Input data:
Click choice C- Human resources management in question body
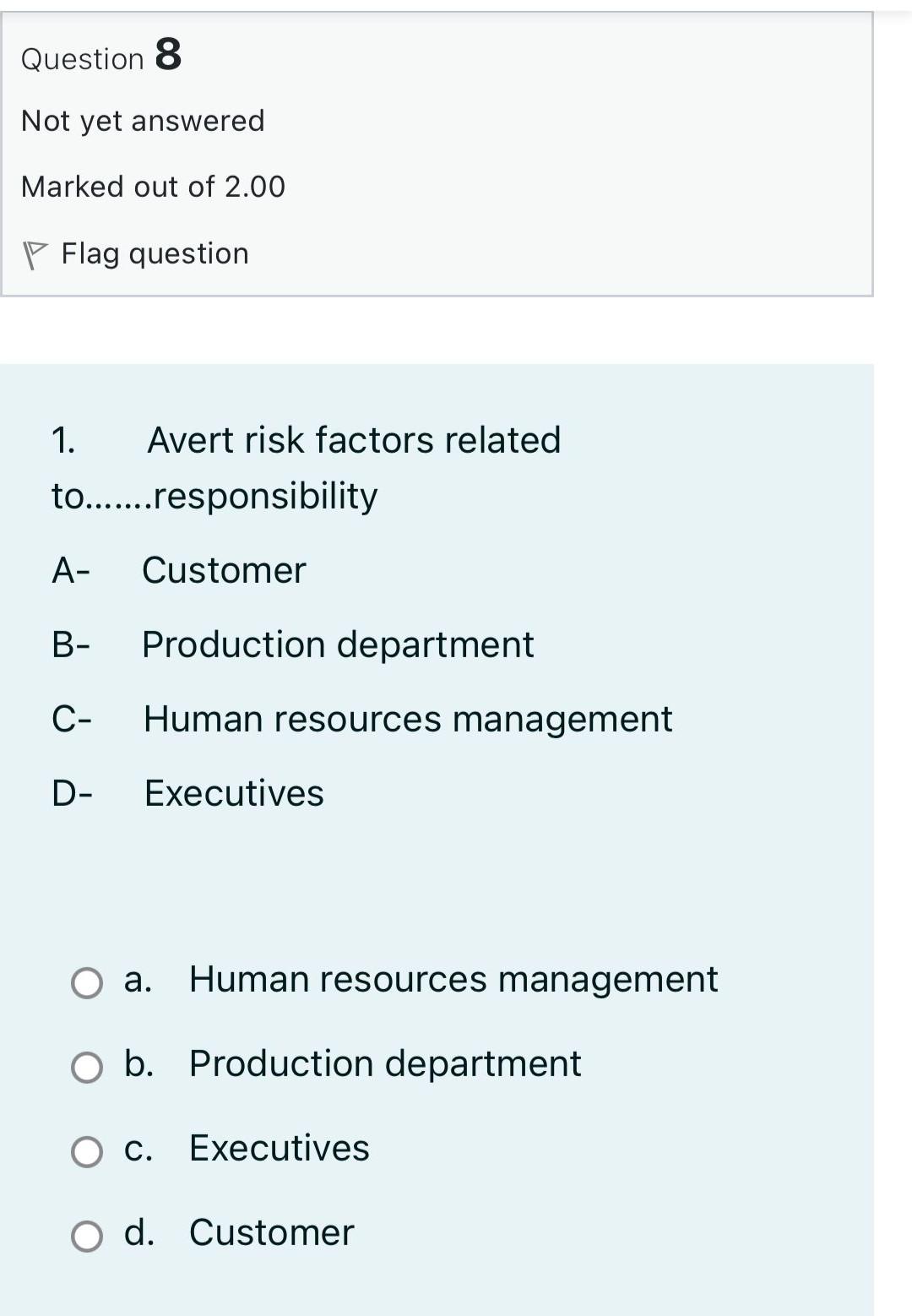912x1316 pixels. pos(361,719)
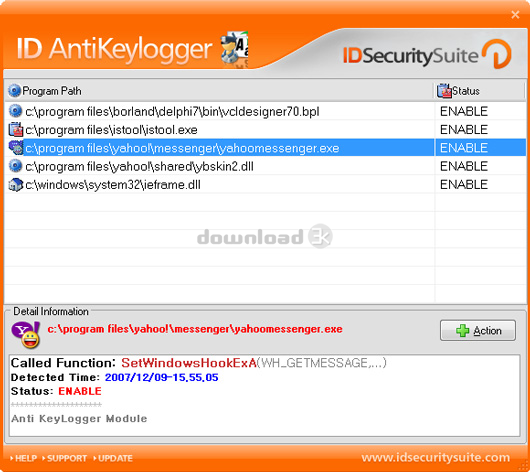Sort by Status column header
This screenshot has height=472, width=530.
point(479,91)
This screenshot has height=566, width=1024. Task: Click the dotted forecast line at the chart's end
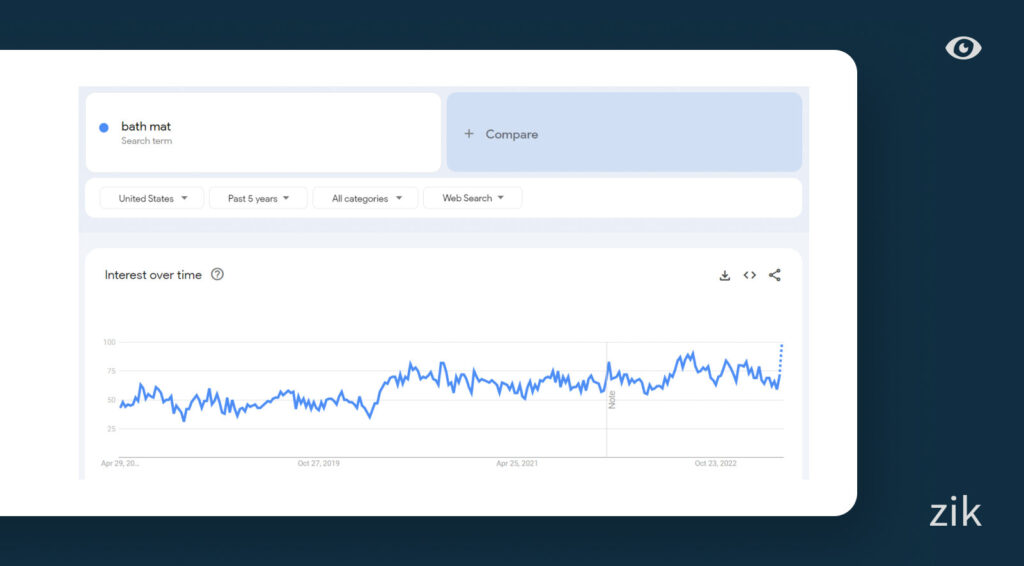(x=780, y=363)
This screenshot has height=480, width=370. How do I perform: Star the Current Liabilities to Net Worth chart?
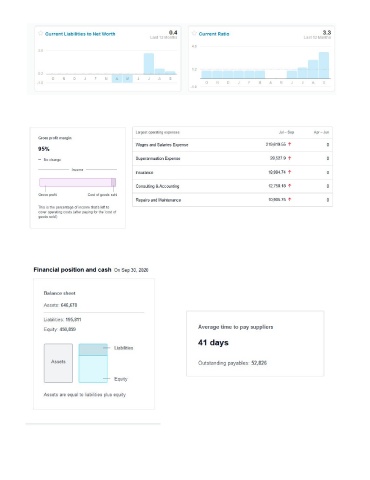point(41,33)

Problem: Pictures are to be omitted. Print exactly the lines from the line containing "This screenshot has height=480, width=370." through the final line of the material above, both included.

Your solution:
This screenshot has height=480, width=370. How do I perform: Star the Current Liabilities to Net Worth chart?
point(41,33)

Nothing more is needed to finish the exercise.